**Task directions:** Reproduce each of the rows below word for word, leaving out the pictures.

-- start Exercise material --

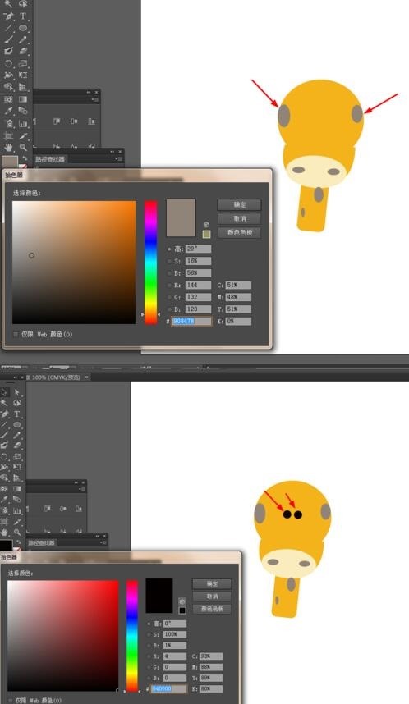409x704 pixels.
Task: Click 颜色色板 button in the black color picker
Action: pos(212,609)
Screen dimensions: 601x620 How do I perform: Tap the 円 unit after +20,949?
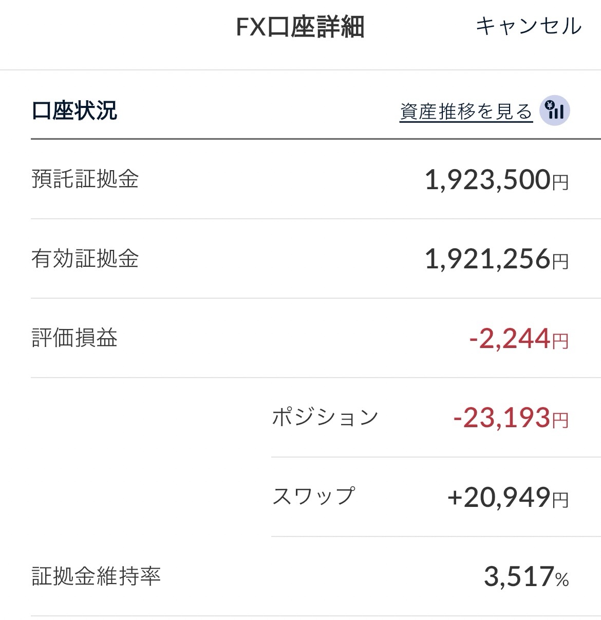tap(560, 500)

-- end Exercise material --

**Exercise result:**
409x704 pixels.
Task: Click 颜色色板 button in the black color picker
Action: pos(212,609)
Screen dimensions: 601x620 How do I perform: Tap the 円 unit after +20,949?
tap(560, 500)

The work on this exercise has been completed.